This opinion will be unpublished and
may not be cited except as provided by
Minn. Stat. § 480A.08, subd. 3 (2004).
IN COURT OF APPEALS
Karrie L. Bies,
Jimmy’s Grille Exceptionale,
Department of Employment and Economic Development,
Department of Employment and Economic Development
File No. 15082 04
Nathan Myrum Hansen,
Linda Alison Holmes, Dept. of Employment and Economic Development, E200 First National Bank Building, 332 Minnesota Street, St. Paul, MN 55101-1351
Considered and decided by Toussaint, Chief Judge; Kalitowski, Judge; and Minge, Judge.
U N P U B L I S H E D O P I N I O N
TOUSSAINT, Chief Judge
Relator, a discharged employee, challenges the determination of a senior unemployment review judge (SURJ) that relator is not entitled to benefits because she was discharged for misconduct. Because we see evidence supporting the SURJ’s findings and the conclusion based on those findings is not contrary to the statutes, we affirm.
D E C I S I O N
Relator Karrie Bies applied for unemployment benefits after she was discharged from her job as a server and bartender by respondent Jimmy’s Café Exceptionale.
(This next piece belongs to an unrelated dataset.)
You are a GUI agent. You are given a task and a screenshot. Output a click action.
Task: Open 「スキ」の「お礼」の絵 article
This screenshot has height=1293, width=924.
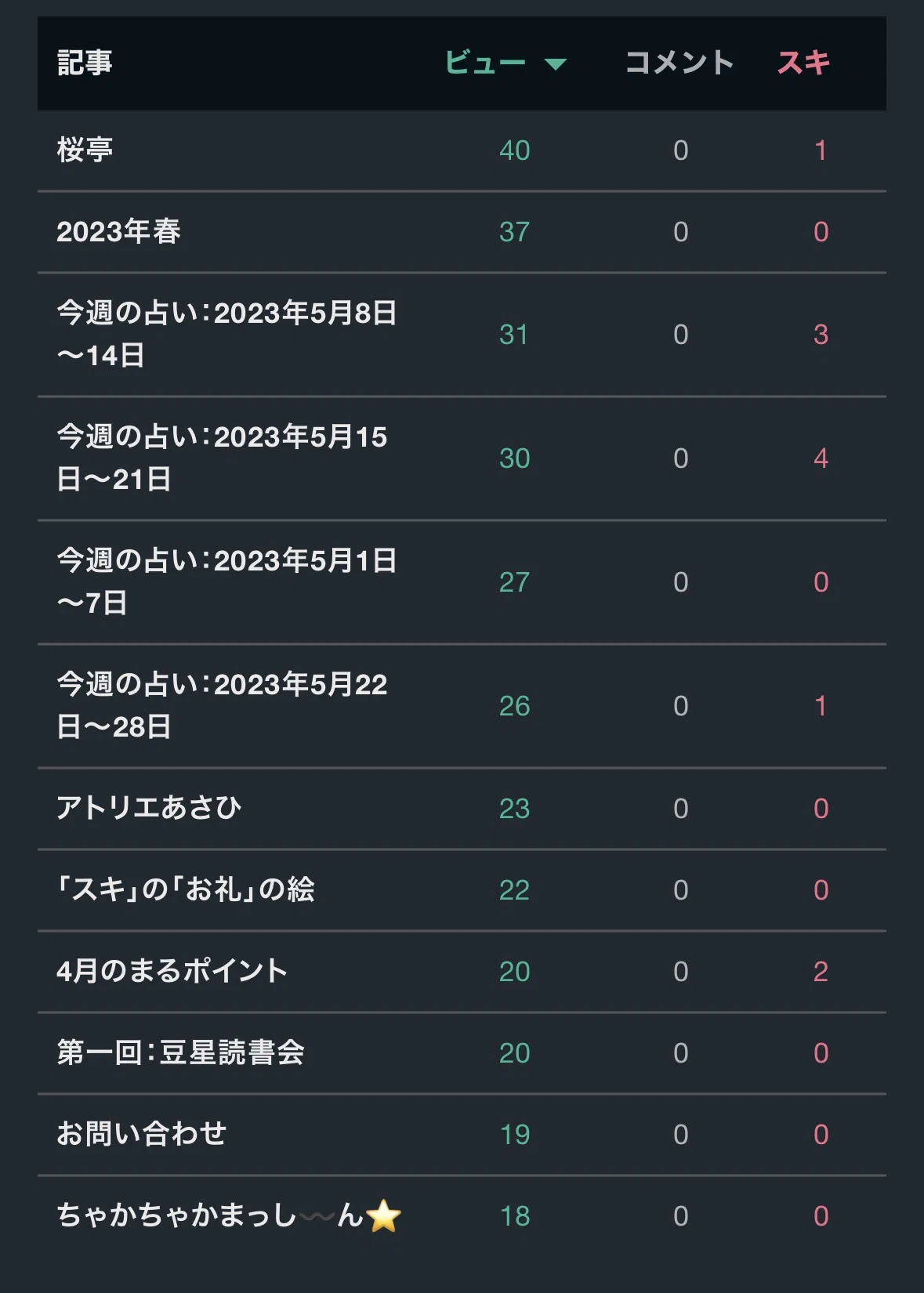pos(186,889)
A department adjudicator determined that relator had been discharged for misconduct. Relator appealed and, following a hearing, an unemployment law judge determined that relator had not committed misconduct. Respondent appealed, and a SURJ, after a de novo review, determined that relator had committed misconduct.
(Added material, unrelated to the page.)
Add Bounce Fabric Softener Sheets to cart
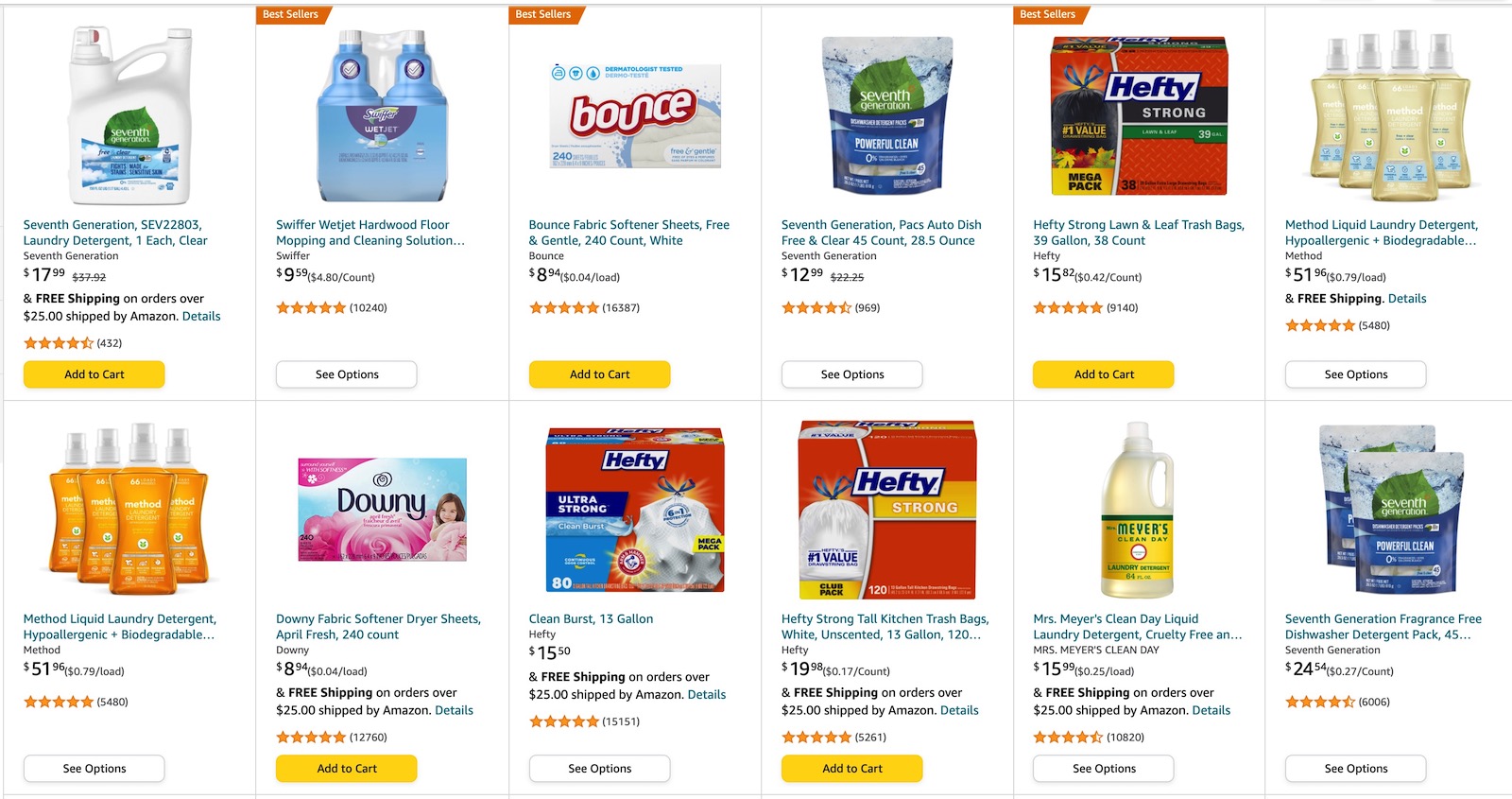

Misconduct is defined as “any intentional,
negligent, or indifferent conduct . . . (1) that evinces a serious violation of
the standards of behavior the employer has the right to reasonably expect of
the employee . . . .” Minn. Stat. § 268.095, subd. 6 (a) (Supp.
2003). A determination that an employee is not entitled to
benefits for reasons of misconduct is a mixed question of fact and law. Colburn
The SURJ found that relator was aware of respondent’s policies that “prohibited employees’ family members and friends from disrupting the employee while on duty and employees from making or taking personal, non-emergency telephone calls except when on a rest break.” Respondent’s owner testified that, when relator was hired, she received and signed the company policies, including one policy that family members, spouses, and friends were not to disrupt employees’ work with personal matters and another that employees on duty were not allowed to accept non-emergency phone calls. Thus, the finding is supported by the evidence.
The SURJ found that relator was specifically warned, in writing, about “making and taking personal telephone calls while on duty” and about “allowing personal visits from her family and boyfriend to disrupt her work.” The warning was introduced as an exhibit, so this finding is also supported by the evidence. Moreover, the date on the warning, May 26, 2004, refutes relator’s testimony that she had numerous phone calls only during December 2003 and January 2004 in connection with the sale of her house.
The SURJ further found that “[Relator] received numerous warnings for making and receiving non-emergency telephone calls . . . while she was on duty.” Respondent’s owner testified that she had warned relator “[t]hat unless it was an emergency phone call, she should not be getting phone calls during her work shift,” that relator received “two, three, four, six calls in a shift,” and that relator was “warned probably 20 times in the two years that she was here that her phone calls were an issue.” Relator’s supervisor testified that, “during the week, she was only there three-and-a-half or four hours, and she would get two to three calls in that one shift” and that relator both made and received phone calls while on duty. Again, evidence supports the SURJ’s finding.
An employee who knowingly violates
an employer’s reasonable policy commits misconduct, particularly when the
employee repeatedly violates the same rule despite having been warned.